L’ex miniera di Floristella, tra archeologia industriale e letteratura

Quello in provincia di Enna era uno dei maggiori centri di estrazione dello zolfo del Sud Italia, adesso è un sito culturale in cui si lavora per il rilancio

di Emanuele Drago*

Il parco minerario di Floristella Grottacalda è uno dei più grandi del Mezzogiorno. Si tratta di una sorta di città fantasma, dalla superficie di 400 ettari, nella provincia di Enna e in cui, fino dalla prima metà dell’Ottocento, avveniva l’attività estrattiva dello zolfo siciliano, minerale ambito in tutta Europa. La miniera (oggi di proprietà dell’ente Parco istituito con una apposita legge della Regione Siciliana emanata nel 1991) nacque alla fine del Settecento e aveva come forza lavoro, oltre che adolescenti, anche bambini, i quali, pur di portare a casa qualche soldo, lavoravano in condizioni veramente estreme. Ora è proprio per quest’ultima ragione che, al pari di altre miniere, come quelle di Aragona, Floristella Grottacalda possiede anche un particolare fascino che è legato alla storia della letteratura italiana, in generale, e siciliana in particolare, in quanto naturale palcoscenico da cui, prima Verga, poi Pirandello, trassero ispirazione per due celebri novelle come Rosso Malpelo e Ciaula scopre la luna.

Villa Pennisi

L’attività estrattiva della miniera coprì gran parte dell’Ottocento e l’inizio del Novecento, fino a quando, nel 1986, venne definitivamente chiusa. Va tuttavia rimarcato il fatto che, già sotto la gestione del barone Agostino Pennisi (che aveva iniziato a dare un volto imprenditoriale all’attività estrattiva), grazie anche al perfezionamento delle processi di lavoro, le condizioni dei minatori migliorarono sensibilmente. Fu infatti in quel periodo che attorno alla villa (che il barone aveva fatto edificare e che prese il suo nome) sorse anche una masseria, un villaggio con corte e cappella in cui, vicino a una piccola stazione ferroviaria, vivevano i minatori.

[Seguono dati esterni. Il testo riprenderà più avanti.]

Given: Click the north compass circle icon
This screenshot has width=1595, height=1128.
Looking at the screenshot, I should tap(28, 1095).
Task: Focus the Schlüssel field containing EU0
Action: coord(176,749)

Uno dei pozzi di Floristella

Oggi nel sito di Floristella Grottacalda, oltre ai tre pozzi, sono visibili anche diversi forni. I pozzi più antichi sono due, uno completamente in muratura, costruito alla fine dell’Ottocento, ed uno in ferro. Grazie a questi pozzi, mediante un particolare sistema di piani inclinati, carrucole e argani, gli operai scendevano a centinaia di metri di profondità per raccogliere lo zolfo e gli altri materiali che attraverso dei particolari ascensori venivano riportati in superficie.

Calcarone

Dopo l’estrazione, lo zolfo, tramite dei vagoni posti su appositi binari, veniva condotto in specifici forni chiamati calcaroni, grazie ai quali il minerale finiva per essere separato da tutti gli altri materiali inerti. Bastava infatti cuocere i pezzi estratti a una temperatura di fusione relativamente bassa (per un processo di combustione che durava dai venti ai trenta giorni) e il minerale tanto richiesto in tutta Europa diventava realtà. Non molto lontane dal Parco di Floristella Grottacalda si trovano anche le Maccalube, (termine che deriva dall’arabo “rivoltamento”) un esempio di vulcanesimo sedimentale che consiste nella fuoriuscita di materiale fluido sotto la superficie. In buona sostanza, si tratta di piccoli vulcani, con crateri alto circa un metro, sotto i quali sono presenti molti gas che durante determinati periodi tendono a uscire in superficie.

Pozzo nuovo

L’augurio è che al più presto questo luogo possa essere rilanciato, così come è stato auspicato lo scorso marzo in un incontro che si è tenuto nella sede dell’assessorato regionale ai Beni culturali di Palermo, tra il neo-presidente dell’ente Parco, Piero Patti, e l’assessore Alberto Samonà. Si tratta di un sito unico nel suo genere, che ha il privilegio di unire bellezze paesaggistiche e quelle legate all’archeologia industriale. Insomma, un rilancio che oltre ad avere come finalità la rifunzionalizzazione del sito, miri anche ad una sua completa valorizzazione.